Provided data –

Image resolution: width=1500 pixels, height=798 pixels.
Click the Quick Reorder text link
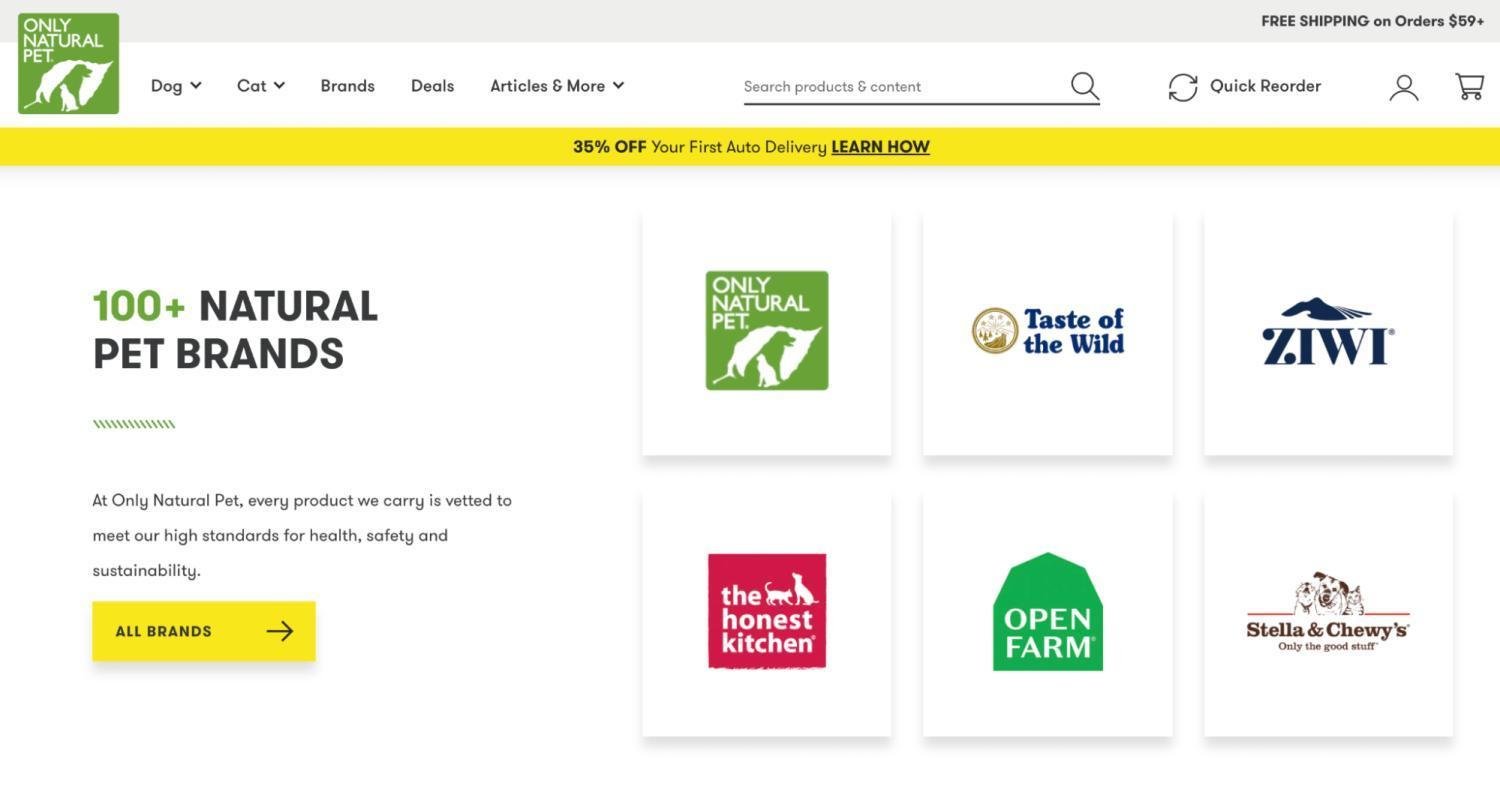pos(1265,86)
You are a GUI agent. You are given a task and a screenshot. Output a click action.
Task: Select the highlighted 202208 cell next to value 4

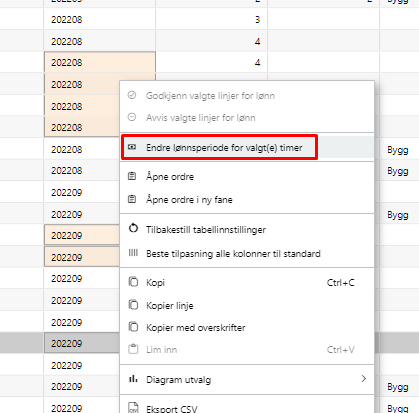pyautogui.click(x=100, y=63)
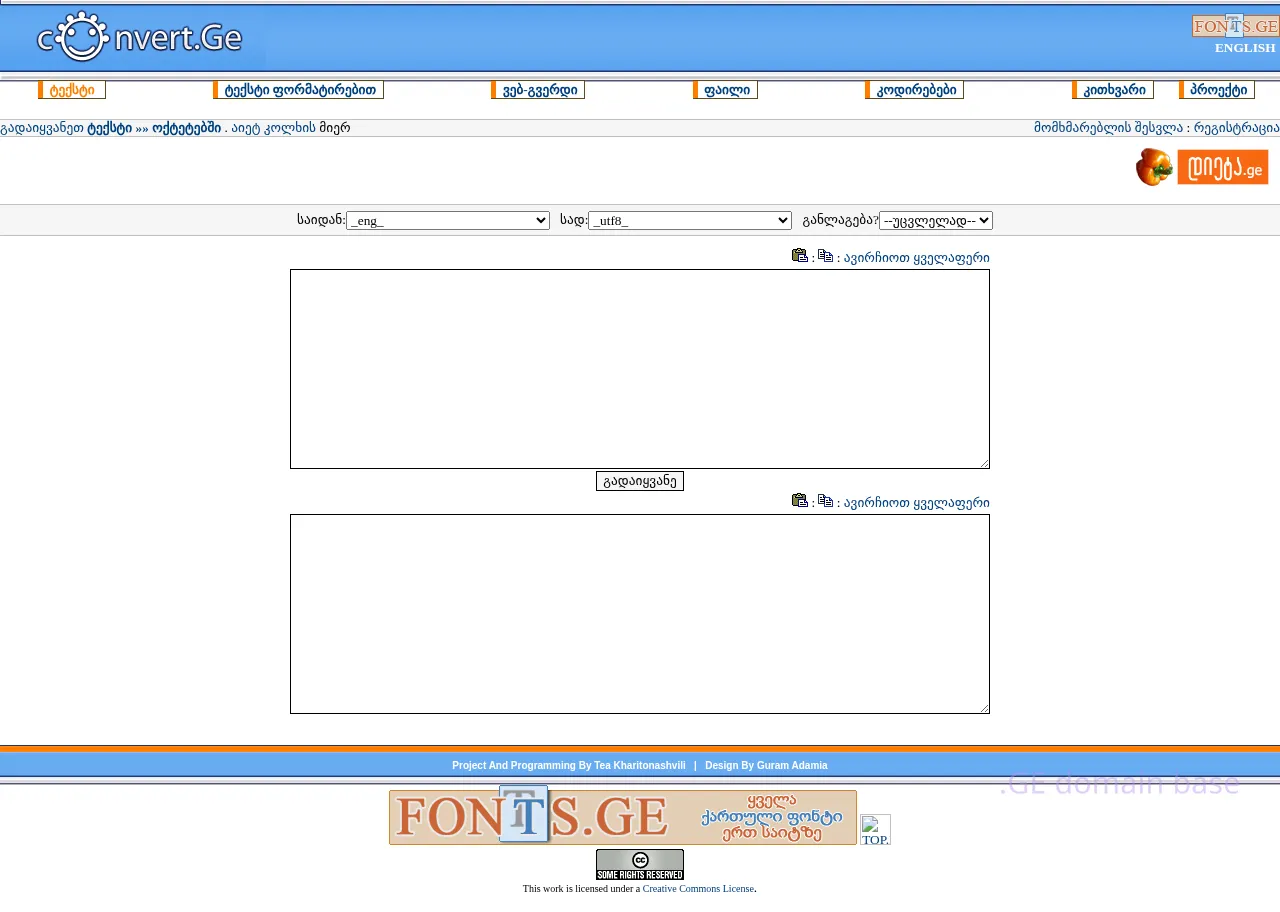Open the რეგისტრაცია registration link
The width and height of the screenshot is (1280, 912).
[x=1236, y=128]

Aim of the exercise – Return every line of the records above word for word, leaving out the pictures.

Solution for this problem –
Image resolution: width=1500 pixels, height=798 pixels.
Click the Quick Reorder text link
pos(1265,86)
You are a GUI agent. You are given a task and a screenshot. Output a click action.
Task: Select the highlighted 202208 cell next to value 4

pyautogui.click(x=100, y=63)
Open the რეგისტრაცია registration link
The width and height of the screenshot is (1280, 912).
[x=1236, y=128]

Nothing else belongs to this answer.